Paper mulching is for the birds

May 22, 1984

ROBERT Cowan, a communications consultant from Alpharetta, Ga., came straight to the point. ''Your gardening advice,'' he said in the opening sentence of a letter to me, ''is for the birds.''

Mr. Cowan meant exactly what he said, and to prove the point, an accompanying package contained a bird's nest made up largely of shredded newspaper.

I have periodically written on the value of paper (preferably the black-ink pages of a newspaper) as a garden mulch, particularly if it is shredded.

Mr. Cowan took the advice - and the birds loved him for it. In Georgia, mulching time (when it starts getting good and hot) and nesting time frequently coincide, so the birds were able to take full advantage of his concern for his garden. Where he recognized a temperature-stabilizing, moisture-conserving mulch in the paper, the birds saw an effective nest-building material in quantities they had never known before.

Fortunately, the birds' raids on the mulch did little to reduce its effectiveness, and Mr. Cowan, an avid gardener, reported beneficial results, as did many other gardeners who responded to a survey by the Brooklyn Botanic Garden last year.

Any organic material (something that has once lived and therefore will ultimately decay) will make a good mulch. Compost, old manure, hay, leaves (preferably shredded), partly rotted sawdust, and paper or cardboard all make useful mulches, whether alone or in combination.

Of them all, old newspapers are the most readily available material for most gardeners. It makes good sense to use them, whether or not it is nesting season in your area. Newsprint is 75 percent wood pulp and 25 percent purified fiber or cellulose. All the nutrients, including trace elements, that went into the original tree are in that pulp and will eventually become available to your plants, be they flowers or vegetables, as the paper decays.

Black newspaper ink, by the way, is made from carbon black and mineral ink, which are in no way harmful to plants and microbial life and may even include some beneficial micronutrients. Colored inks, too, are now relatively benign. It is still considered advisable, however, to exclude the glossy colored advertising inserts. As for the rest, the occasional colored printing in the newspaper is no longer considered dangerous to the soil.

Newspaper is particularly attractive to earthworms. I used to think this was merely because of the soft physical properties of the mulch. Those working with earthworms at Cornell University, however, say it is much more than that.

Decay bacteria grow readily in the moist paper (even though it is initially rot-resistant), forming a nutritious food for the earthworms.
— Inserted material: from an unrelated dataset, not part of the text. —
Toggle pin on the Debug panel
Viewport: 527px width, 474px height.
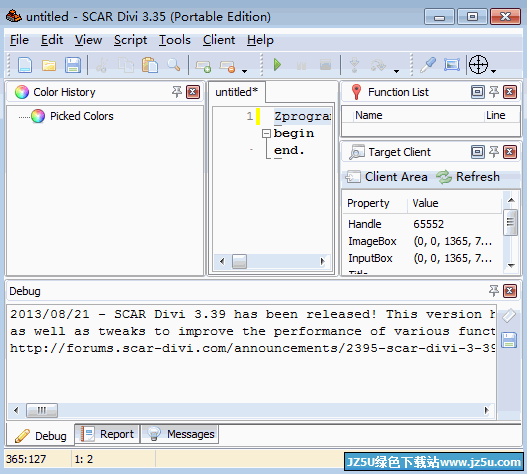pyautogui.click(x=494, y=291)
In eating the bacteria, the earthworms necessarily ingest the paper and, in the process of digestion, convert it into a fine gray powder that decomposes readily.

Last week I raked what remained of a thick paper mulch from a garden bed. The newly exposed soil, protected from the elements all winter long, was filled with the tracks and holes of earthworms. It had the texture of small pebbles, which soil textbooks describe as ideal. Nearby soil that had received no similar protection was not in such good physical condition.

Once the newly planted parsnips are up, a new paper mulch will go back on this particular garden to keep the soil in top condition.

Besides conserving moisture, moderating soil temperatures, and slowly adding humus to the soil through decomposition, the mulch also restricts weed growth and largely eliminates the one gardening chore that I term drudgery.

I pass moistened newspaper through a power shredder to turn it into an effective mulch. But you can use whole sheets (several pages thick) if they are weighted down with soil or stones or otherwise fastened so they do not blow away. A word of caution, though: Whole newspaper sheets sometimes shed rain. Punching a few holes in the paper, so that the rainwater can drain into the soil , will overcome the problem.

There is also a hand shredder on the market that does to newspaper what the office shredder does to documents deemed too sensitive to be merely thrown away. All you need do is stir the resulting paper strips and wet them so they mat together to form a stable mulch when placed on the soil.

Meanwhile, those Georgia birds have a lesson to teach us paper mulchers. Their nest, while made mostly of shredded paper, was lined on the inside with grass. Looking directly into the nest from the top, you could barely tell that it was made up largely of paper. Similarly, a paper mulch can be dressed up if it's in that part of the garden where good looks count. Just cover with a thin layer of shredded leaves, peat moss, or soil.